*Consigne*
Pour chaque affirmation, dites par oui ou par non si elle concorde avec l'extrait du document, en citant mot pour mot les termes qui tranchent : (a) les portes et fenêtres du vieux bâtiment doivent être arrachées ; (b) les manteaux de cheminées doivent être conservés ; (c) les vieilles murailles doivent être enduites et blanchies.

De plus, il démolira la montée de pierres de taille et les parois ou séparations qui sont dans ledit vieil bâtiment, arrachera et mettra à bas les manteaux de cheminées et où il y aura des buffets dans les murailles, de part et d’autre, il arrachera les pierres de taille et remplira les trous ou brèches avec de la maçonnerie et le long où auront passé les canaux ou tuyaux desdites cheminées, il les arrachera puis les remaçonnera, il arrachera pareillement les portes et fenêtres du vieil bâtiment et où il sera nécessaire remplira les trous ou brèches de maçonnerie tant d’un côté que de l’autre et redressera lesdites vieilles murailles de part et d’autre, il projettera, enduira et blanchira entièrement pour les rendre pareilles et de niveau avec celles qu’il doit faire et s’il trouve quelques fentes ou ruines dans lesdites vieilles murailles, il les réparera avec les chenaux ou canaux qui sont arrachés desdites murailles.

*Segment de données*
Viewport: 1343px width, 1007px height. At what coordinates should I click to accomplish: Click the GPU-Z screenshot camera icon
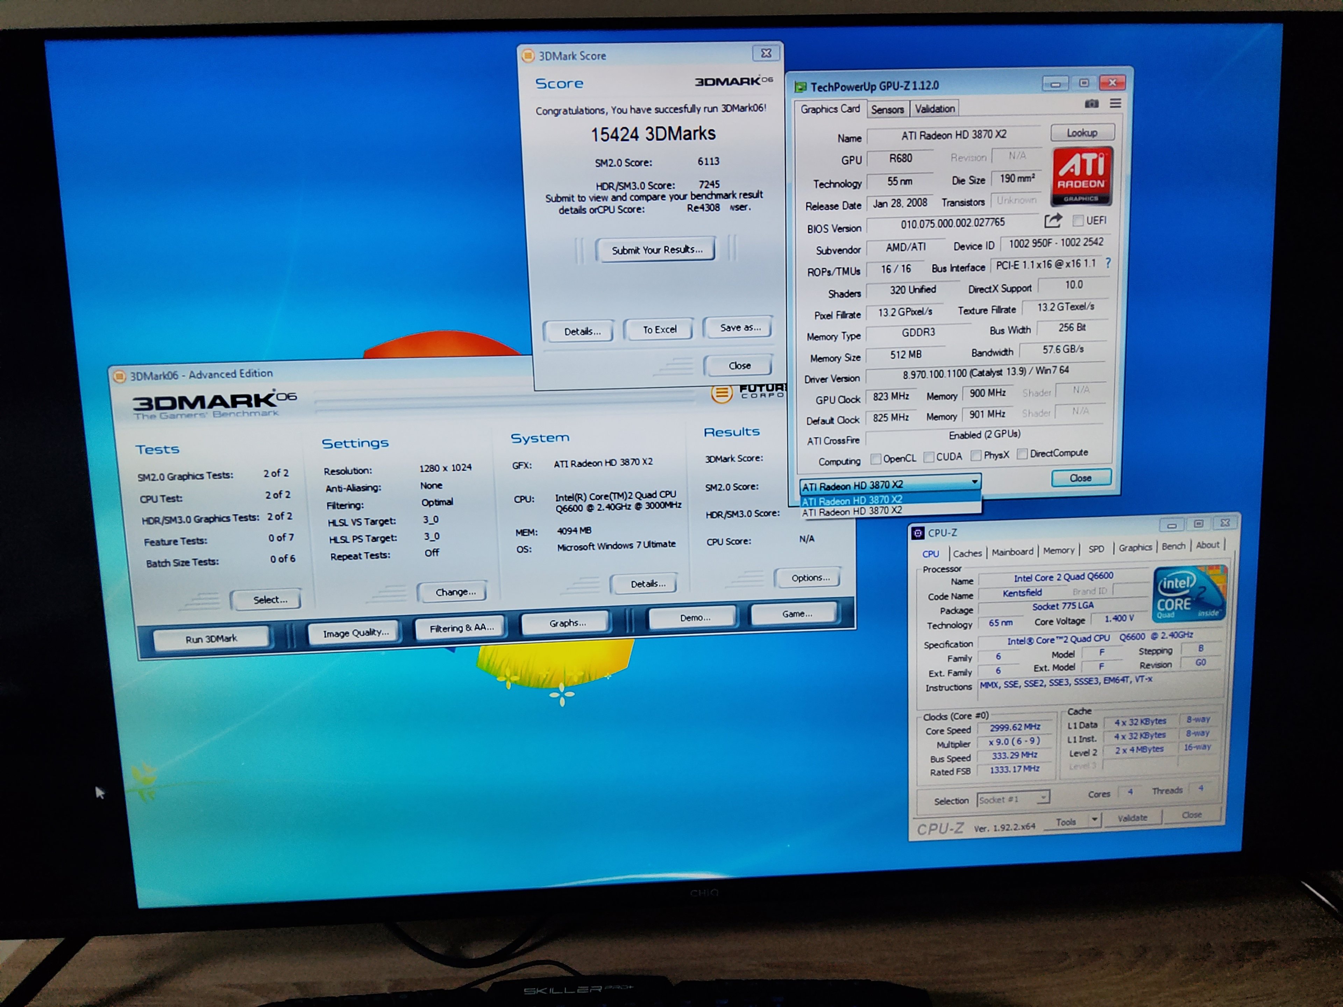[1092, 104]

*Réponse*
(a) Oui : « il arrachera pareillement les portes et fenêtres du vieil bâtiment ».
(b) Non : « arrachera et mettra à bas les manteaux de cheminées ».
(c) Oui : « il projettera, enduira et blanchira entièrement ».